#### PASSAGE SHOWN:
——————
2. Subsequently, the members of the Chamber referred to art. 3 par. 1 of the Procedural Rules and confirmed that in accordance with art. 24 par. 1 in combination with art. 22 lit. b) of the Regulations on the Status and Transfer of Players (edition 2012) the Dispute Resolution Chamber is competent to deal with the matter at stake, which concerns an employment-related dispute with an international dimension between a country C player and a country T club.
3. Furthermore, the Chamber analysed which edition of the Regulations on the Status and Transfer of Players should be applicable as to the substance of the matter. In this respect, the Chamber referred, on the one hand, to art. 26 par. 1 and 2 of the Regulations on the Status and Transfer of Players (editions 2009, 2010 and 2012) and, on the other hand, to the fact that the present claim was lodged on 25 September 2009. The Dispute Resolution Chamber concluded that the 2008 version of the Regulations on the Status and Transfer of Players (hereinafter: the Regulations) is applicable to the matter at hand as to the substance.
4. The competence of the Chamber and the applicable regulations having been established, the Chamber entered into the substance of the matter. In doing so, the members of the Chamber started by acknowledging that the Claimant / Counter-Respondent and the Respondent / Counter-Claimant had signed, on 22 July 2008, an employment contract valid until 31 May 2011(cf. point I.2. as to financial terms), which was undisputedly terminated by the Claimant / Counter-Respondent on 15 September 2009.
5. In this regard, the Chamber noted that the Claimant / Counter-Respondent, on the one hand, maintains that the Respondent / Counter-Claimant is to be held liable for the early termination of the employment contract for failing to remit him the outstanding amount of EUR 129,354. In this respect, the Chamber recalled that, on
17 August 2009, the player had apparently addressed a default notice for the amount of EUR 154,354 to the Respondent / Counter-Claimant and subsequently informed the latter of the termination of the contract on 15 September 2009 due to the fact that he had only received the payment of EUR 25,000 on 11 September 2009. Consequently, the Claimant / Counter-Respondent claimed the total amount of EUR 491,854 (outstanding payments in the amount of EUR 129,354 and compensation in the amount of EUR 362,500) plus 5% interest as from the date of termination of the contract.
——————
#### DATA EXCERPTS:
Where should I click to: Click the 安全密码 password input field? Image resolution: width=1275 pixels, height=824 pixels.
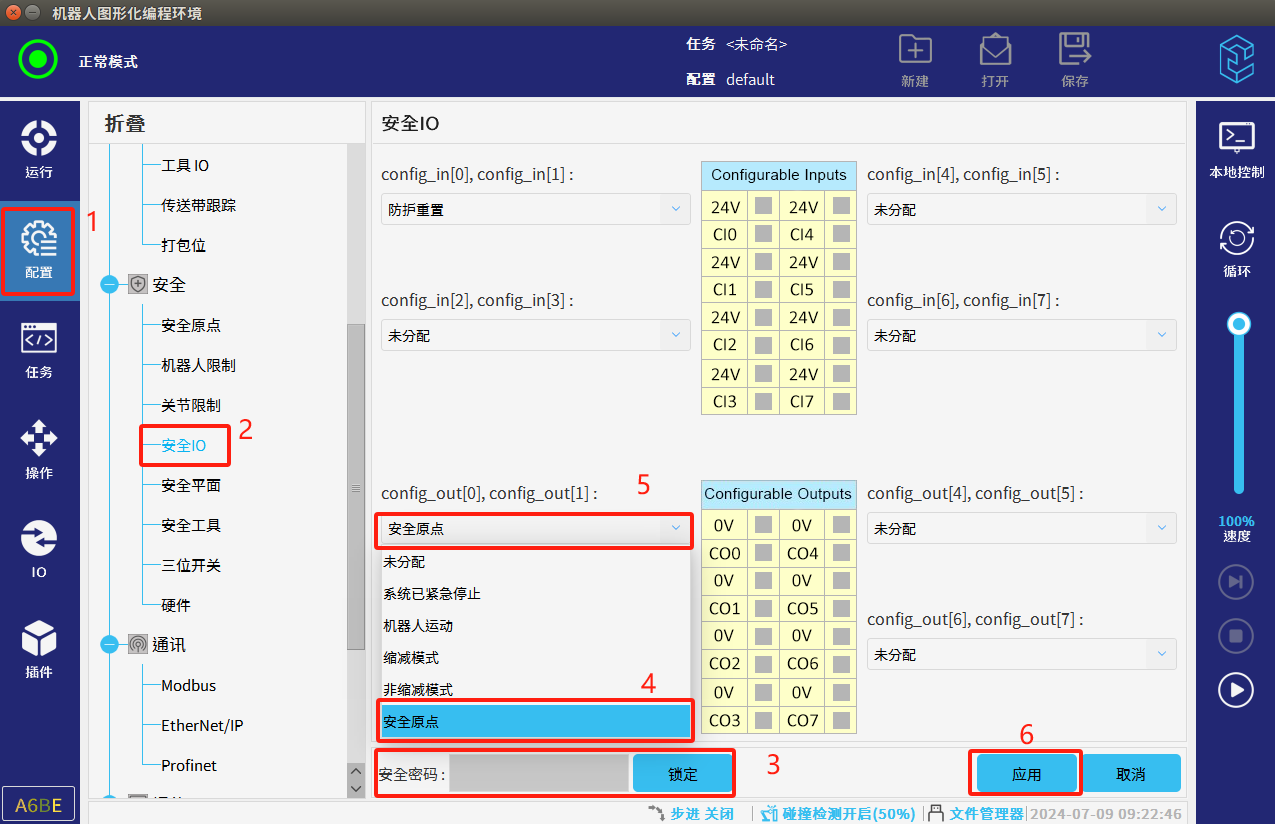point(538,774)

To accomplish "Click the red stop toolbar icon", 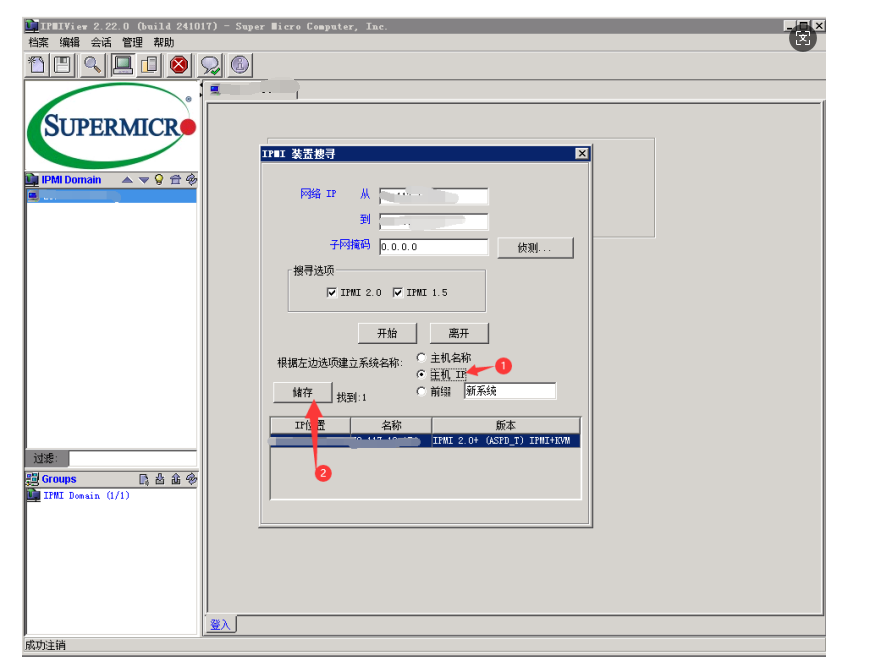I will [179, 65].
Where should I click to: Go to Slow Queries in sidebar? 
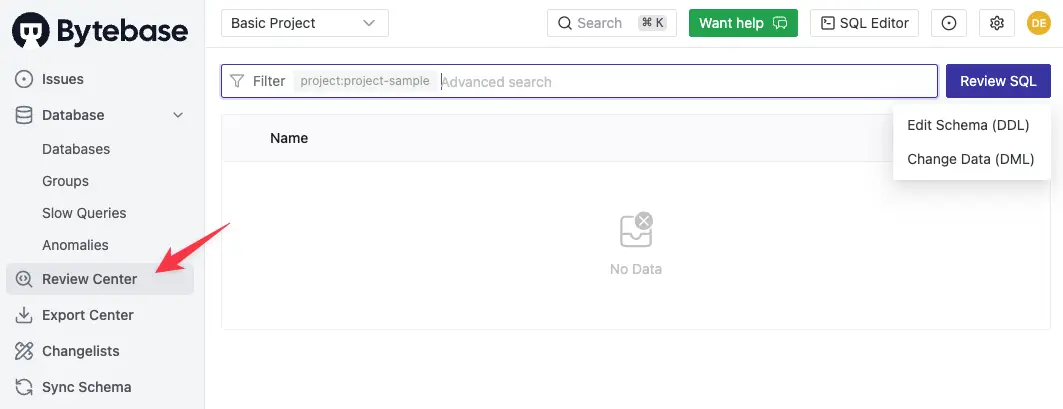[84, 213]
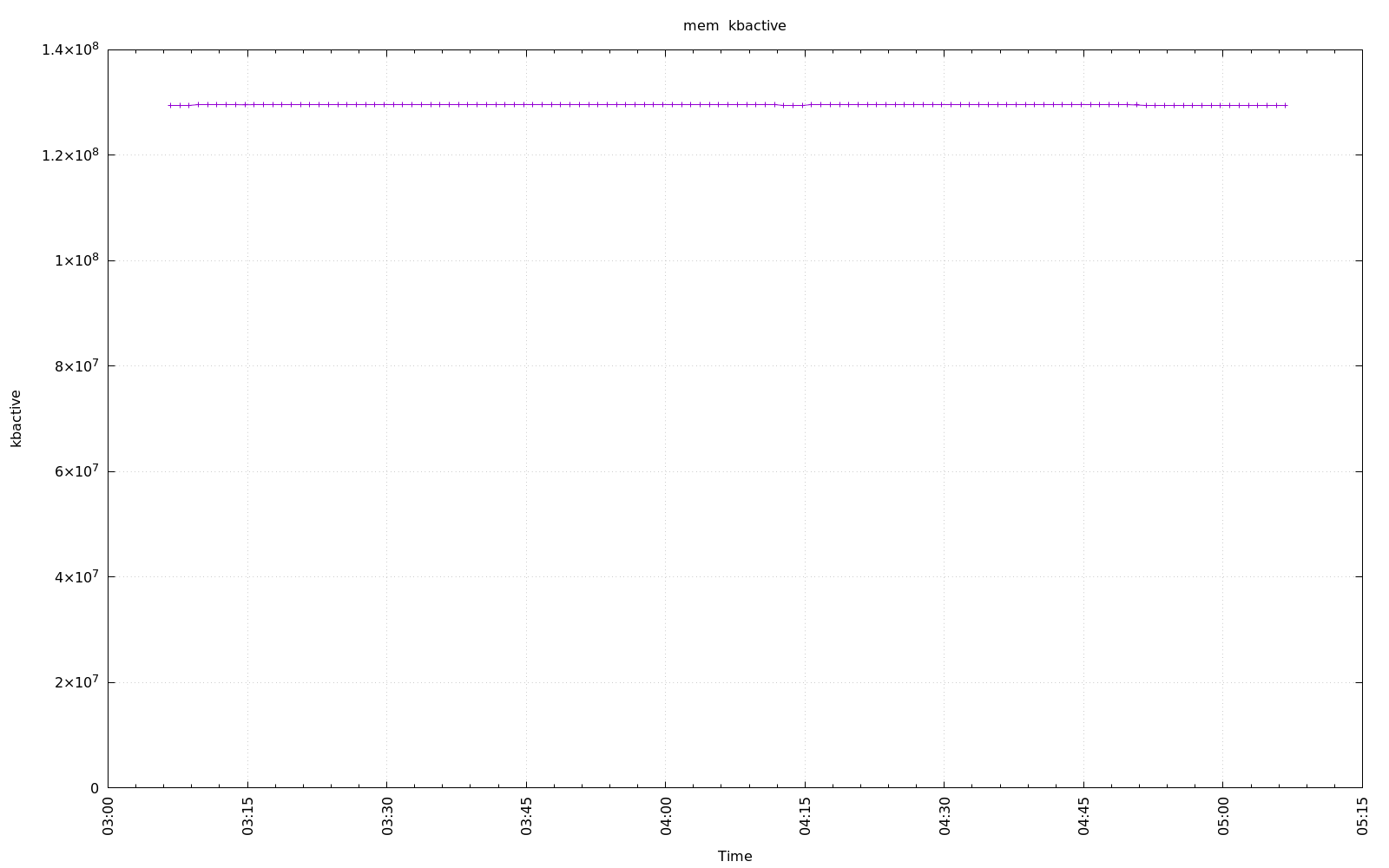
——————
#### STATED TASK:
Copy out the full Dispute Resolution Chamber passage word for word. The listing is drawn from a separate source.

#### FULL RESPONSE:
2. Subsequently, the members of the Chamber referred to art. 3 par. 1 of the Procedural Rules and confirmed that in accordance with art. 24 par. 1 in combination with art. 22 lit. b) of the Regulations on the Status and Transfer of Players (edition 2012) the Dispute Resolution Chamber is competent to deal with the matter at stake, which concerns an employment-related dispute with an international dimension between a country C player and a country T club.
3. Furthermore, the Chamber analysed which edition of the Regulations on the Status and Transfer of Players should be applicable as to the substance of the matter. In this respect, the Chamber referred, on the one hand, to art. 26 par. 1 and 2 of the Regulations on the Status and Transfer of Players (editions 2009, 2010 and 2012) and, on the other hand, to the fact that the present claim was lodged on 25 September 2009. The Dispute Resolution Chamber concluded that the 2008 version of the Regulations on the Status and Transfer of Players (hereinafter: the Regulations) is applicable to the matter at hand as to the substance.
4. The competence of the Chamber and the applicable regulations having been established, the Chamber entered into the substance of the matter. In doing so, the members of the Chamber started by acknowledging that the Claimant / Counter-Respondent and the Respondent / Counter-Claimant had signed, on 22 July 2008, an employment contract valid until 31 May 2011(cf. point I.2. as to financial terms), which was undisputedly terminated by the Claimant / Counter-Respondent on 15 September 2009.
5. In this regard, the Chamber noted that the Claimant / Counter-Respondent, on the one hand, maintains that the Respondent / Counter-Claimant is to be held liable for the early termination of the employment contract for failing to remit him the outstanding amount of EUR 129,354. In this respect, the Chamber recalled that, on
17 August 2009, the player had apparently addressed a default notice for the amount of EUR 154,354 to the Respondent / Counter-Claimant and subsequently informed the latter of the termination of the contract on 15 September 2009 due to the fact that he had only received the payment of EUR 25,000 on 11 September 2009. Consequently, the Claimant / Counter-Respondent claimed the total amount of EUR 491,854 (outstanding payments in the amount of EUR 129,354 and compensation in the amount of EUR 362,500) plus 5% interest as from the date of termination of the contract.